Sunday, March 15, 2009

Gail Kerr Transmits Mayor Karl Dean's Persistent Waffles

Have you ever been in a conflict with someone who says, "Look, this is just a miscommunication," while all the while you had this gnawing sense that there was something more fundamental, going beyond communication, that was wrong with the relationship? That is sort of the way I feel this morning reading Gail Kerr, who gives Mayor Karl Dean the mainstream media's megaphone to make his case about the motives behind changing the Riverfront plans.

Kerr seems to want to assure us that this is just miscommunication on the Mayor's part and nothing more to be alarmed about. Her interpretation of the Dean administration--who, she gushes, "has done a lot of things right in his first term in office"--seems designed to blunt and dilute any criticism that it is either inept or imperious on balancing growth with infrastructure that is in the common interests of Nashville's neighborhoods.

Keep in mind that this is the same Gail Kerr who christened Republican Senator Bob Corker a savior for scapegoating the Big 3 auto unions without considering the possibility that nonunion auto companies were also listing and looking for bailouts from their homelands. So, whenever Ms. Kerr gushes, you have to take it with a grain of salt. My sense is that the Mayor's office badly botched handling some control that he unilaterally decided to assert over the Riverfront plan, but the problem here is not just the handling of the process, but the imperial pose this Mayor strikes about issues involving regular Nashvillians.

And Ms. Kerr misleads readers when she spins this into an "East Nashville" controversy. The intention clearly stated at three forums held two years ago was to develop the Riverfront in such a way as to erase the distinction between the Downtown and East Bank sides of the Cumberland River. The stated purpose was to draw the two sides closer to the concept of an organic whole. And those forums were not held exclusively in East Nashville, and the perceived stake-holders were not strictly East Nashvillians. The participants came from all over Davidson County.

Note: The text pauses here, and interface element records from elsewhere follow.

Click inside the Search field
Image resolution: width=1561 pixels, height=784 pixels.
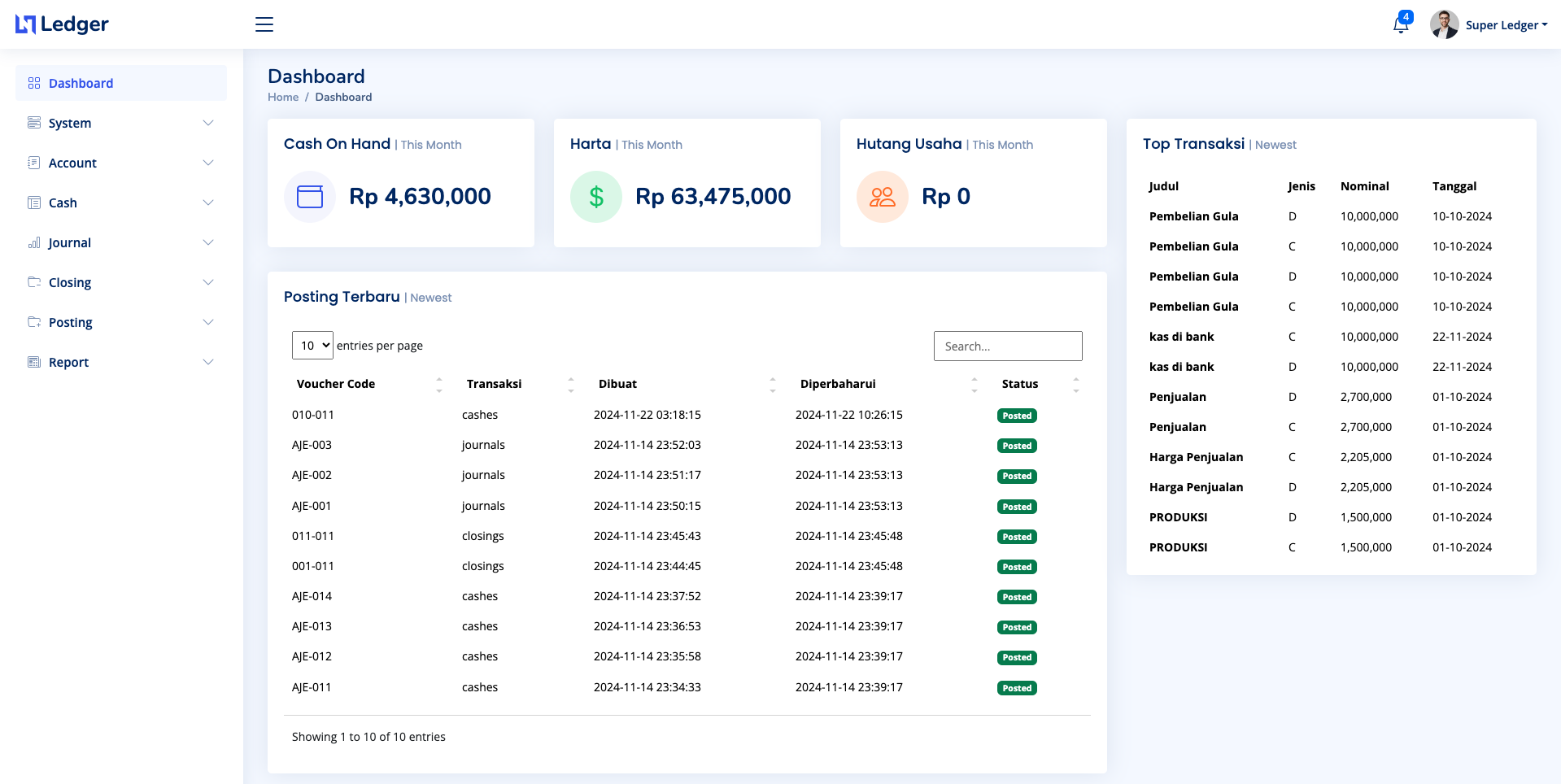[1008, 346]
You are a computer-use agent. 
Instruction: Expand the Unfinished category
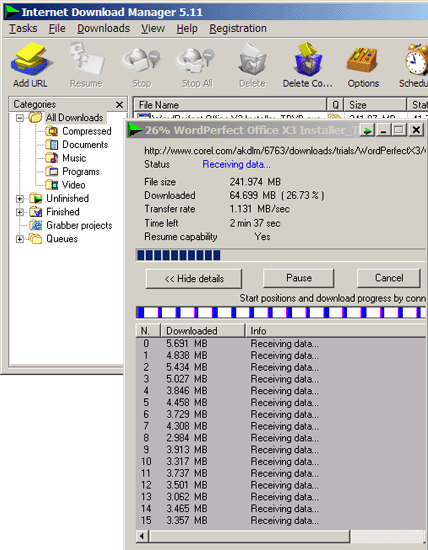click(x=20, y=199)
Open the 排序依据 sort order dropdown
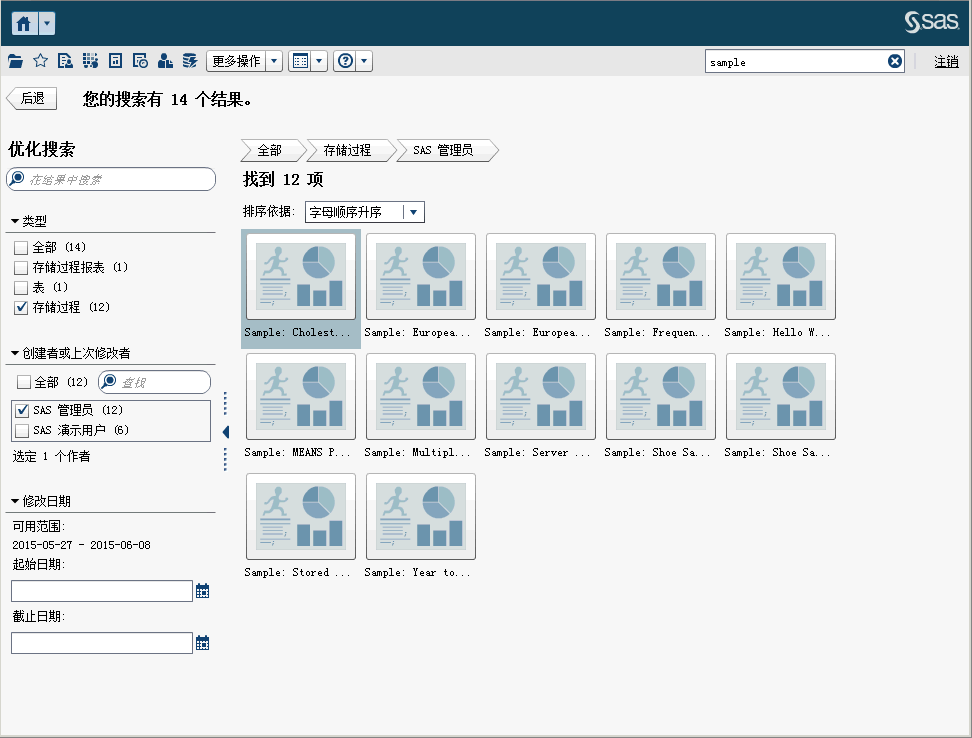Viewport: 972px width, 738px height. point(414,212)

I attended them myself.


By using the cover of economic slump to suggest that the East Bank may have lesser priority than the Downtown side, the Mayor is effectively prising the concept of a Riverfront whole into its constituent parts once again. I am concerned that he is sundering the unity between Nashvillians--whether bearing east, west, north, or south--that came out of those forums. By portraying the blowback that the Mayor is getting now as hurtled from a bunch of outraged East Nashvillians, Gail Kerr seems to be carrying the Mayor's water, even as it looks like she is criticizing him for mere "miscommunication."

In the end, there is nothing in Kerr's column that suggests to me that Karl Dean is making a responsible attempt to clear up confusion and divisiveness that his administration engendered last week. It all still looks posturing and evasive.

Representatives had already made two contradictory public statements on which I chewed last week.
The riverfront redevelopment plan was completed over two years ago. [The Mayor's MDHA appointee] is now going through a public process of determining if what was set out two years ago still fits the needs of our community today. That was the purpose of the community meeting at East Park.
Mayor Karl Dean is committed to each of the projects envisioned by Nashville's original riverfront redevelopment plan but believes some may have to be built later than expected due to the economic recession, a city official said today.
To those you can add these statements in this morning's Kerr column:
Dean says he understands [CM Mike Jameson's point that East Nashvillians are angry that they participated for months in a process that may be overruled by the Mayor]. His announcement, he said, was not that the plan was changing. It was that he intends to include $20 million to pay for it
The mayor said [East Bank development] still may be built first, but it may not.
If we accept Gail Kerr's premise that Dean's mistake is a mere bump in the road of communication between Mayor and constituents, then we have no reason to be alarmed by the ambiguous, confused, and mutable conditions that he is creating on the Riverfront. But I have this gnawing sense that the problem here is more fundamentally about fiat and concealment than it is about dissemination of information.


UPDATE: The Riverfront Plan blog looks at the Mayor's latest back track via Gail Kerr (that is that his announcement was not of a change but of the $20 million) and asks some obvious questions:
If that's the case, why did MDHA ever call the public meeting? Why did MDHA ever propose an alternative, more expensive sequence which just happens to push to the bottom of the list the project the Mayor has been bashing at wine&cheeses around town? If Mayor Dean is committed to all 19 projects, if his office is really just concerned that the current plan "still fits the needs of our community," and if all he was going to announce was that he was putting $20M into his capital budget to fund it, why has he asked for more time to consider it? Why hasn't he just come out and publicly committed to implementing the original Riverfront Plan?